Monday, March 8, 2010
It was a fresh reminder of our human hunger for art at all levels, which runs so sadly counter to all the knee-jerk budget slashing that throws arts programs overboard first in any school budget cutbacks.
I was thinking of that on Saturday night when my friends Erica and Don and I watched a fascinating documentary film called “Herb and Dorothy.” It’s about Herb and Dorothy Vogel, who, on modest civil service incomes, amassed an art collection now housed at the National Art Gallery in Washington, with overflow pieces being parceled out throughout the 50 states. It is a story of people who simply loved art and who took the time to pay attention, to look carefully, and also to talk with artists about their work.
Although the experience begins in pleasure, it’s a hugely generous thing to open oneself fully to art. To try to understand what was behind the creation of a work involves the kind of deep connection between people that lets us bring the best of ourselves to each other. I often find it useful and fun--especially when confronted, say, with a painting or with music that feels challenging--to try to imagine what its creator might have felt in the process. What was he or she thinking about? Trying to do? Wanting us to notice?
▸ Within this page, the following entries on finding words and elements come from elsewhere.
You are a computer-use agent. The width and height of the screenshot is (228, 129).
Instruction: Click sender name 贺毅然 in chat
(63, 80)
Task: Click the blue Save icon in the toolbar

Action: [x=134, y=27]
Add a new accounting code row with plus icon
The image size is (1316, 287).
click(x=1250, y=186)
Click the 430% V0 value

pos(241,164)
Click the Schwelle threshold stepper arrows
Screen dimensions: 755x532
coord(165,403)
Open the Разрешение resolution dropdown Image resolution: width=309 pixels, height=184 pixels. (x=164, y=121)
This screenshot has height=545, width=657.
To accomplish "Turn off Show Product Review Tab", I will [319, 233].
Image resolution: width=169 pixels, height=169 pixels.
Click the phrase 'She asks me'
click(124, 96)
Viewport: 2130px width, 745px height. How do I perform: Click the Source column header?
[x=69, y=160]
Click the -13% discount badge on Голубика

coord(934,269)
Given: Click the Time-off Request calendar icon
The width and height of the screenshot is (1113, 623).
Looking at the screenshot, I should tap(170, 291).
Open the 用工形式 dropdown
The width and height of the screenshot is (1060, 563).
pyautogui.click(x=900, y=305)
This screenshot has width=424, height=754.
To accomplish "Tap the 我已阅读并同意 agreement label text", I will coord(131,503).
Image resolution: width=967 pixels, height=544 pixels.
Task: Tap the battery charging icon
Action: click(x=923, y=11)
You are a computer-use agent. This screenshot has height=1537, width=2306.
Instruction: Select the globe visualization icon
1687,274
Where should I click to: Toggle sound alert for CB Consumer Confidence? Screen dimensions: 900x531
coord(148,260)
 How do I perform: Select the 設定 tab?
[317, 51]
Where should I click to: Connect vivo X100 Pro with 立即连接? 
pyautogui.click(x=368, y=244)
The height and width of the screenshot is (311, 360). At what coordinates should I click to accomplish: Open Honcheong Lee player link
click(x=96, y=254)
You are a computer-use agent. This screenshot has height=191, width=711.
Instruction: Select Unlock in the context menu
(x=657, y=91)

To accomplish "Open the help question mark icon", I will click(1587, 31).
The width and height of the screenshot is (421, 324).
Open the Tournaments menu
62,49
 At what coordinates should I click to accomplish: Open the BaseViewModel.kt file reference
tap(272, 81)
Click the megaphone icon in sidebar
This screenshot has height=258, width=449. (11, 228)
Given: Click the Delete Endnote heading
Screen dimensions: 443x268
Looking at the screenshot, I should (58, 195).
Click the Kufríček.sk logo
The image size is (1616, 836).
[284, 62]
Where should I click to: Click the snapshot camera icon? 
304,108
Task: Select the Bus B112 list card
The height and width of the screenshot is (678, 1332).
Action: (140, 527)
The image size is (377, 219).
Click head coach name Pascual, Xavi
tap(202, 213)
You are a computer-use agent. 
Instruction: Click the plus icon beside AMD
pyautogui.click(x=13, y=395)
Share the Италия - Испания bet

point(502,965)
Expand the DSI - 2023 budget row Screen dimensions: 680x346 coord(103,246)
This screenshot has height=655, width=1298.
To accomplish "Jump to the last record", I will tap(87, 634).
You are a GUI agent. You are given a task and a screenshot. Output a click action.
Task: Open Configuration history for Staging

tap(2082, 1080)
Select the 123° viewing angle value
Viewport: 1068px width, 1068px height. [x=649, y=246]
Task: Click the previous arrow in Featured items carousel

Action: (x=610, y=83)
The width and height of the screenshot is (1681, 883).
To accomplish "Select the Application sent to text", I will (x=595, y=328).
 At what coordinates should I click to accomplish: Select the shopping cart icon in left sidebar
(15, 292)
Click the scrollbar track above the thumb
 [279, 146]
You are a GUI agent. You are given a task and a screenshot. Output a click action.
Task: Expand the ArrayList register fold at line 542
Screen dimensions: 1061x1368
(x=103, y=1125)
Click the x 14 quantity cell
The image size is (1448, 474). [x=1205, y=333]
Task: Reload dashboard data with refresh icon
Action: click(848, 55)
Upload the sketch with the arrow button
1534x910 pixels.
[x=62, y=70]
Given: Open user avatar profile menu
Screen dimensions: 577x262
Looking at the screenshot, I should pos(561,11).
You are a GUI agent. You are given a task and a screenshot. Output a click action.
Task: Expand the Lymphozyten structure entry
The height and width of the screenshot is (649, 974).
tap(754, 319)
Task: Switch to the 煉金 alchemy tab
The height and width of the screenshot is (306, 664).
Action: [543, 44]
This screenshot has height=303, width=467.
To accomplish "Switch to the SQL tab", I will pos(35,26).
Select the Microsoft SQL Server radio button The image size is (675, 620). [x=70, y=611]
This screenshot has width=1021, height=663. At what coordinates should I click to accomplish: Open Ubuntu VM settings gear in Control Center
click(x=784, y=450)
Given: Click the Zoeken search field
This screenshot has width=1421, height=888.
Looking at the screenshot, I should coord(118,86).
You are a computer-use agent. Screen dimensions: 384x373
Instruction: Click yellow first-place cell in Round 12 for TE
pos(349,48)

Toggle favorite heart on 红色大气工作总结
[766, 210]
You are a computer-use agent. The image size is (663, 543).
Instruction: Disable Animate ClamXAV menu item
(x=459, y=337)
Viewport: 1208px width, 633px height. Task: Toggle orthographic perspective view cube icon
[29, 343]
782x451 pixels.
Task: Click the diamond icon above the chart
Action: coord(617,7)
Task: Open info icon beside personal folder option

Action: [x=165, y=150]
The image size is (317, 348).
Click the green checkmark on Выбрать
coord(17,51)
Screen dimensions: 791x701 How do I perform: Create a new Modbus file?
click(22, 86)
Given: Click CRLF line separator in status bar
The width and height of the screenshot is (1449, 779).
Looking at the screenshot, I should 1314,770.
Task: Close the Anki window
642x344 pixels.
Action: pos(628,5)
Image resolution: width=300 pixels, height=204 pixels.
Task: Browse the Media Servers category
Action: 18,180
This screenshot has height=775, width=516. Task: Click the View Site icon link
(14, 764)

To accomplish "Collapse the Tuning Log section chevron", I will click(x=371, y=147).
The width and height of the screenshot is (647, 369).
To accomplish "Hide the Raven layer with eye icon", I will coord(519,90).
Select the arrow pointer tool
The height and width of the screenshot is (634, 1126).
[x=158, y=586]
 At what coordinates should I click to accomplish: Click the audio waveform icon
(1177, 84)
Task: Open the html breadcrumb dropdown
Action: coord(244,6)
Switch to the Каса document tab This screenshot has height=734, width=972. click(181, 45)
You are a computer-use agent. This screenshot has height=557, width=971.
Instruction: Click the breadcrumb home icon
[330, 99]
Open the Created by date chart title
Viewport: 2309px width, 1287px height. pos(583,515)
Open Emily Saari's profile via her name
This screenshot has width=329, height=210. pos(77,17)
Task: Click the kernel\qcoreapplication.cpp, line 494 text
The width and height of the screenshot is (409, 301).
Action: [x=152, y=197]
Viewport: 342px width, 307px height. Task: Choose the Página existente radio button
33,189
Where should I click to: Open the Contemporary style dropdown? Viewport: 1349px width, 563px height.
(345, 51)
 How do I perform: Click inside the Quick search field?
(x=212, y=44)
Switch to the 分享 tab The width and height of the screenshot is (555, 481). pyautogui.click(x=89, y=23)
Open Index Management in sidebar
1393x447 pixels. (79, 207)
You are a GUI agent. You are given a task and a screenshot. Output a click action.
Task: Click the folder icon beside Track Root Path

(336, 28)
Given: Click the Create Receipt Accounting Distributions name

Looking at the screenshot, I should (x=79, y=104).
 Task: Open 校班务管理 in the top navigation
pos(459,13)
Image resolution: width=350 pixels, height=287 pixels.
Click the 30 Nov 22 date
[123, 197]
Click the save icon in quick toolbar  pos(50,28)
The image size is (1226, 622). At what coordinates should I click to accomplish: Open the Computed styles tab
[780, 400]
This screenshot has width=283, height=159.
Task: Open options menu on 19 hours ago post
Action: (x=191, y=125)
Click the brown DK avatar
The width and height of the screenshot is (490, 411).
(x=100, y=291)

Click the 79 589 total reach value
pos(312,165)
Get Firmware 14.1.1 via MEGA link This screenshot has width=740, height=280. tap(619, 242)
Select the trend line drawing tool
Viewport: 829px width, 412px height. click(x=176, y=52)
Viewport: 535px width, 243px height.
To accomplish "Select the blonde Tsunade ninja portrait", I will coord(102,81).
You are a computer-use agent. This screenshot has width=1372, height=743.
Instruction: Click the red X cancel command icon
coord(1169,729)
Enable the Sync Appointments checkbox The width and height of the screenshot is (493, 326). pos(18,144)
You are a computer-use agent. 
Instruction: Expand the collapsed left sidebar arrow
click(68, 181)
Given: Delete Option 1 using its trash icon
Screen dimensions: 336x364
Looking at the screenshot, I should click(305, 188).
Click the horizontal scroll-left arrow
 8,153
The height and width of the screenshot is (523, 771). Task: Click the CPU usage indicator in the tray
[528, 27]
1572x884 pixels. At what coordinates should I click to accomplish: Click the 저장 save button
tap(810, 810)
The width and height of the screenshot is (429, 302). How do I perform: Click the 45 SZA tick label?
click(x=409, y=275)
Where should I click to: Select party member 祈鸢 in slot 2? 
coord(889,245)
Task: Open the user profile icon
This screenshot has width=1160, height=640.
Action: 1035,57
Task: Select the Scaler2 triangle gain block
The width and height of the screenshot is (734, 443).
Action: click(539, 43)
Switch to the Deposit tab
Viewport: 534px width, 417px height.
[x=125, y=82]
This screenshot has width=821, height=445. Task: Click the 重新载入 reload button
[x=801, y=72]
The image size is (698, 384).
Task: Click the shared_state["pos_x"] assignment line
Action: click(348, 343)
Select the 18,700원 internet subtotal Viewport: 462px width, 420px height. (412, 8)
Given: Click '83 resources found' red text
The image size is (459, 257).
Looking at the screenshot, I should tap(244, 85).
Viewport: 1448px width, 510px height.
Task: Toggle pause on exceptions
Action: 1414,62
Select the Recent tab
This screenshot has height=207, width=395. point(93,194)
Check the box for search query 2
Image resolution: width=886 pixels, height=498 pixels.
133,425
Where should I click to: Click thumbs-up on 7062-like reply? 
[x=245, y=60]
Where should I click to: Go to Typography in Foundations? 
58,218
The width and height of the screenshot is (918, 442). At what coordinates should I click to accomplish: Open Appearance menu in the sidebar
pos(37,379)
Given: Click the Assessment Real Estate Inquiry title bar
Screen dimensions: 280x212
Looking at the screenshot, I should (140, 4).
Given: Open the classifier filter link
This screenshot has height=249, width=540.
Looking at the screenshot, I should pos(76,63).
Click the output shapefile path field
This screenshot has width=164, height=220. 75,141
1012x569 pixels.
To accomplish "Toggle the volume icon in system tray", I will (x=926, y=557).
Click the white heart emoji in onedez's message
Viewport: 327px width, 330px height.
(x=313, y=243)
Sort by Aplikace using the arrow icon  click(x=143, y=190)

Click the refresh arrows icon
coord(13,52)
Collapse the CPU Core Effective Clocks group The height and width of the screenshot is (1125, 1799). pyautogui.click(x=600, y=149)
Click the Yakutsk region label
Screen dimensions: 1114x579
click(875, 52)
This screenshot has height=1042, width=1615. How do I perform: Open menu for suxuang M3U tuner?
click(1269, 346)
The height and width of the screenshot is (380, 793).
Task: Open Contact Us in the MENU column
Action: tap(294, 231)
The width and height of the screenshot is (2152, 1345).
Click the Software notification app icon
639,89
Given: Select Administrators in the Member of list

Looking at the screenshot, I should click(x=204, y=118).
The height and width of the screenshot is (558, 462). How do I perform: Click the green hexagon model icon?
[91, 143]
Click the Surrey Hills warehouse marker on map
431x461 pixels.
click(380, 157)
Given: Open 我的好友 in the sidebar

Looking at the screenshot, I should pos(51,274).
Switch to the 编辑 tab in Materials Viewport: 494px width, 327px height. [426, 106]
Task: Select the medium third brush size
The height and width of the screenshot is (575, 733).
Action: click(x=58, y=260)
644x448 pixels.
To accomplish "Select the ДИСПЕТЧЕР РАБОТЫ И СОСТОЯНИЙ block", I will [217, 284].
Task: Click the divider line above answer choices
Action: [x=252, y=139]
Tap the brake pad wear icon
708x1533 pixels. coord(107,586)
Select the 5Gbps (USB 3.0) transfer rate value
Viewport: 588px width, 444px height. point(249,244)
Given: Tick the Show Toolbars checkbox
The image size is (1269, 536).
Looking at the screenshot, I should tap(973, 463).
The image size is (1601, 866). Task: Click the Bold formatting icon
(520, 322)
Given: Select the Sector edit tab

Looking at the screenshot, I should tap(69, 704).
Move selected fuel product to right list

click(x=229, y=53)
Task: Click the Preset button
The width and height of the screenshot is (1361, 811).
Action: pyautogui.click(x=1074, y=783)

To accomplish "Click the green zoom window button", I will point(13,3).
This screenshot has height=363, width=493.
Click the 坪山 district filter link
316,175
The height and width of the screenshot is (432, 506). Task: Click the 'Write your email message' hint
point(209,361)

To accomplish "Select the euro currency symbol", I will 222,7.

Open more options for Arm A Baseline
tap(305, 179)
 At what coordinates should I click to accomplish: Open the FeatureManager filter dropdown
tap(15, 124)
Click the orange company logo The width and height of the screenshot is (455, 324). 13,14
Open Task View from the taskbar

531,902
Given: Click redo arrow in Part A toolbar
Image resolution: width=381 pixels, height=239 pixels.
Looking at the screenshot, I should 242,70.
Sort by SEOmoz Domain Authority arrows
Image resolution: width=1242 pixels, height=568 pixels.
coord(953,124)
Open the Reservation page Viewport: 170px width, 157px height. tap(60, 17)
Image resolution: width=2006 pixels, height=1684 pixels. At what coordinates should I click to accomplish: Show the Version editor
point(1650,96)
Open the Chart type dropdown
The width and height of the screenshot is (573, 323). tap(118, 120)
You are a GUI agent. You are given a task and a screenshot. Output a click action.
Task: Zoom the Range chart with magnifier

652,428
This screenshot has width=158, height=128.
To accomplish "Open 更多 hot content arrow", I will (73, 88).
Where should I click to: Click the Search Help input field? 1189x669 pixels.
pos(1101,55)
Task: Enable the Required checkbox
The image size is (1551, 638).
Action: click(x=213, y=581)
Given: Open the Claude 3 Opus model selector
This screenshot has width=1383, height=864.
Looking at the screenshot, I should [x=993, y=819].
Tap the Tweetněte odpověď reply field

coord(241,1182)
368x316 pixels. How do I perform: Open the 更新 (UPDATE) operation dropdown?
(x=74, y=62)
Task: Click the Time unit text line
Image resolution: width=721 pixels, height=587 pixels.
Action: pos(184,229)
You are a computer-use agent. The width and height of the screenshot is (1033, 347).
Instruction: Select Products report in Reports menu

I was in London recently and, on walking into the British Museum, was drawn to an exhibit of one of the museum’s oldest items, a pair of reindeer, apparently swimming. It was carved into the tip of a mammoth tusk, possibly 13,000 years ago. Why? There is no way to know. We may guess that it was some kind of totem. Or it might have been carved in tribute to the animals that provided sustenance. But there is also the possibility that the carver created it solely as an expression of the world around him or her. Art! Our earliest evidence of its centrality in our lives.
Maybe it’s art that, at the deepest level, makes us human. And, whether or not we recognize it, our willingness to experience art, as much as our ability to make it, is our most basic human connection.